The sentiment that there is a War on Christmas designed to push the religious holiday out of public consciousness carries a great deal of validity. Since 2000, the Becket Institute has listed the biggest Christmas scrooges in American public life, giving the worst offenders an ‘Ebenezer award.’
In 2000, city manager of Eugene, Oregon, Jim Johnson was given the Ebenezer Award after he issued a five-page memo banning Christmas trees from any “public space” in the city.
In 2011, the Ebenezer Award was given to the United States Post Office after they enforced a policy preventing people from singing Christmas carols on Government property. This decision stands in direct contradiction to Benjamin Franklin’s (1706 – 1790) (their founder) commandment to “always live jollily; for a good conscience is a continual Christmas.”

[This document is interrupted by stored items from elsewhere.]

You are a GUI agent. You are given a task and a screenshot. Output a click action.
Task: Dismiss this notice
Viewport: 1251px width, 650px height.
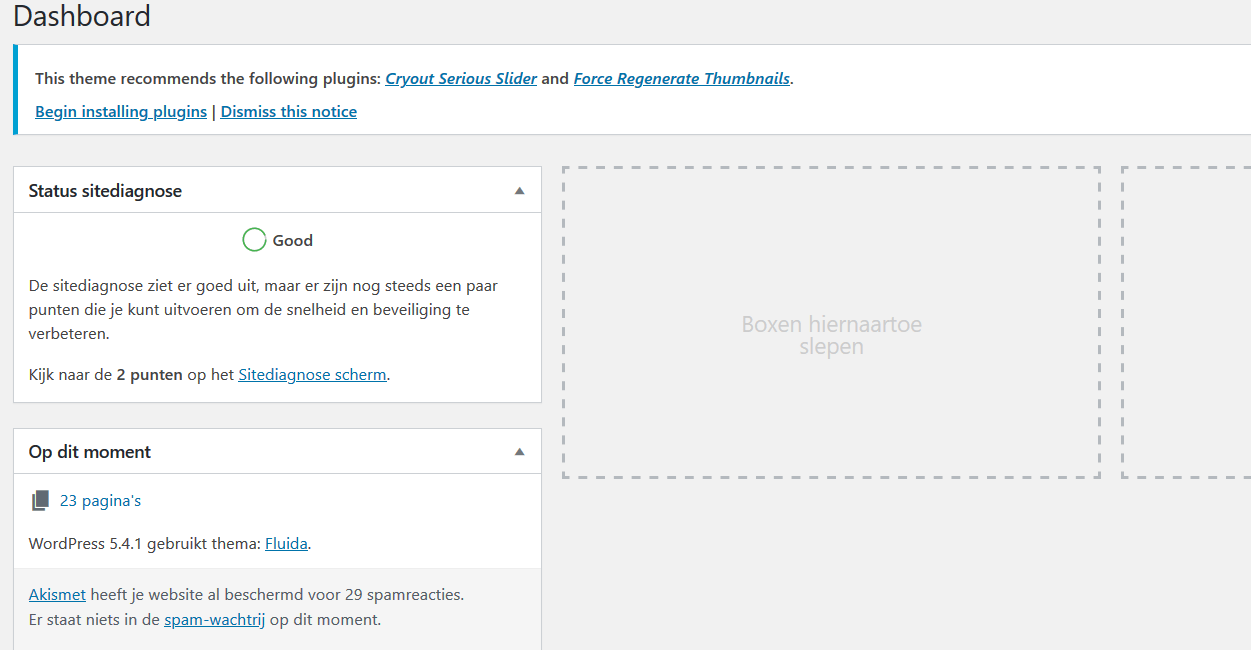289,111
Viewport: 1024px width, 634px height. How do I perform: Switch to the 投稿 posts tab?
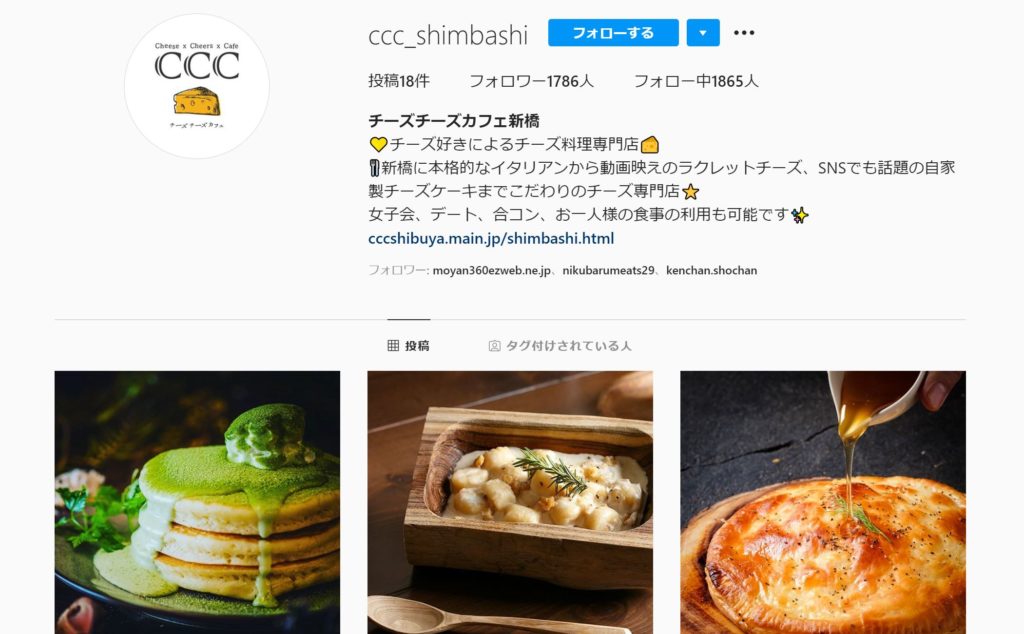click(409, 345)
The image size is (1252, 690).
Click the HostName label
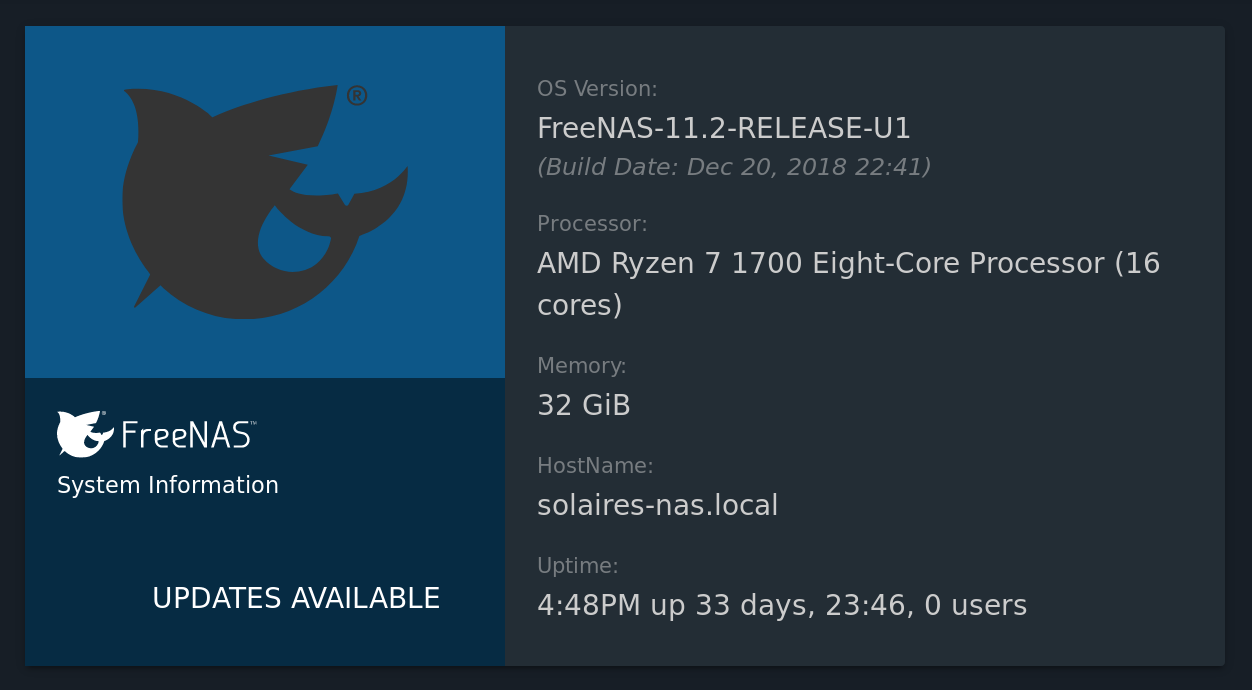595,466
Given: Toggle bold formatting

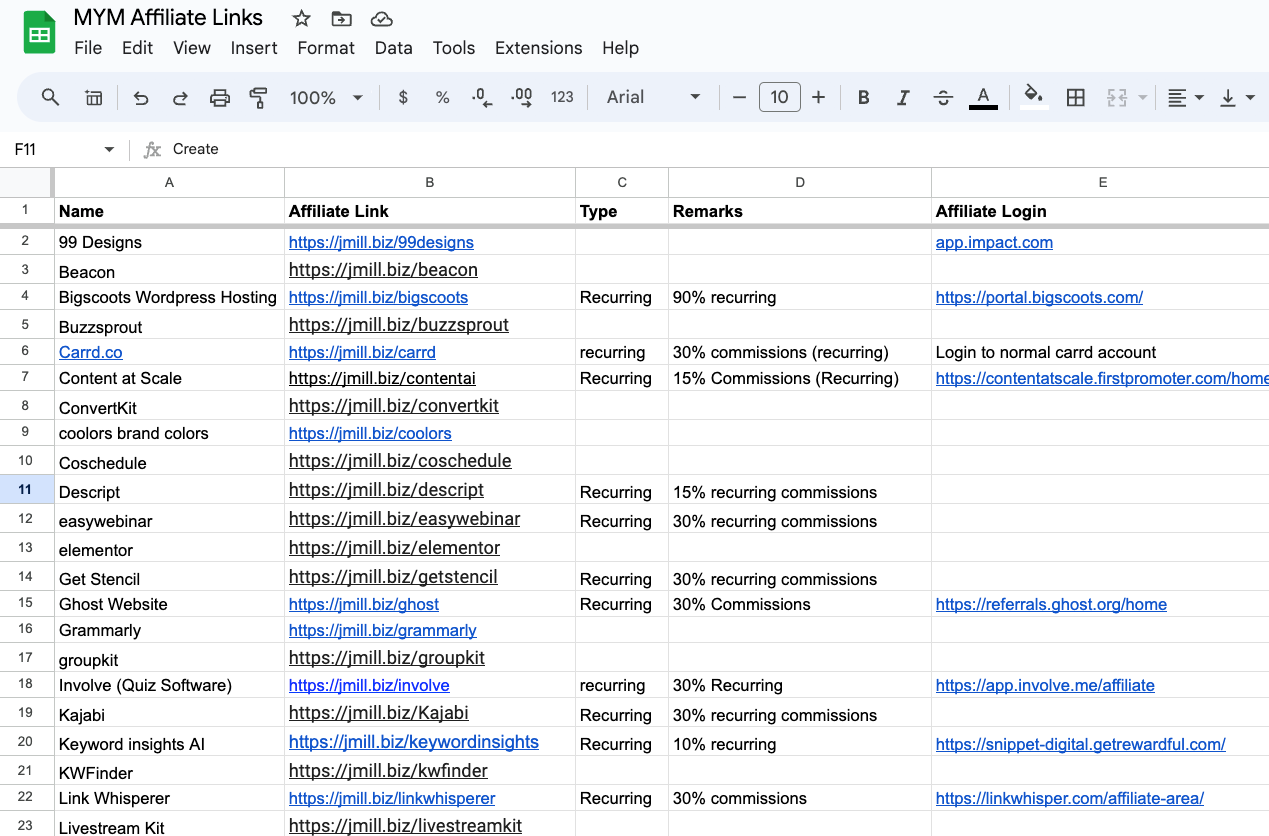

In 2014, the City of Sioux Falls was given the Ebenezer Award after they threatened to repaint and censor snowploughs that featured artwork celebrating the religious nature of Christmas.

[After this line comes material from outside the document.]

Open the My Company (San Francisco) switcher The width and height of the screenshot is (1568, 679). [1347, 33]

In 2015, the Ebenezer Award was given to the Department of Veteran Affairs after they banned their employees at their Salem, Virginia facility from saying ‘Merry Christmas.’
The problem is not unique to the United States, either. During an interview with 2GB Radio, Peter Dutton (1970 – ), Australia’s minister for immigration and border protection, became incensed after a caller informed him that there had not been any Christmas carols in a performance at his grandchild’s school. The caller informed Dutton that the school in question, Kerdon State High School, had replaced the lyric “we wish you a Merry Christmas” with “we wish you a happy holiday.” Dutton replied: “You make my blood boil with these stories. It is political correctness gone mad and I think people have just had enough of it.”
I believe that the drive to remove the more traditional and religious aspects from holidays like Christmas and Easter is indicative of a larger attempt to abolish the influence of Christianity on society and culture.
The problem with this, needless to say, is that it is akin to chopping down a tree and still wishing to enjoy its fruits. It is not possible to enjoy the fruits of Western culture and civilisation when its ideological origins and overarching philosophical-cum-theological structures have been removed. Christianity and Western civilisation are inextricably linked. The poet, T.S. Eliot (1888 – 1965) wrote in Notes Towards the Definition of Culture (1943) that “to our Christian heritage we owe many things besides religious faith. Through it we trace the evolution of our arts, through it we have a conception of Roman Law which has done so much to shape the Western world, through it we have our conception of private and public morality.”
The War on Christmas is an attack on the very fabric of Western Civilisation. Christmas symbolises the central axiom our culture was built on: that the Universe was constructed to have a natural and moral order. The War on Christmas is not merely an attack of Judeo-Christian belief, nor is it merely an attack on Western culture, it is an attack upon truth itself. And the truth cannot prosper while those who believe it are unwilling to defend it.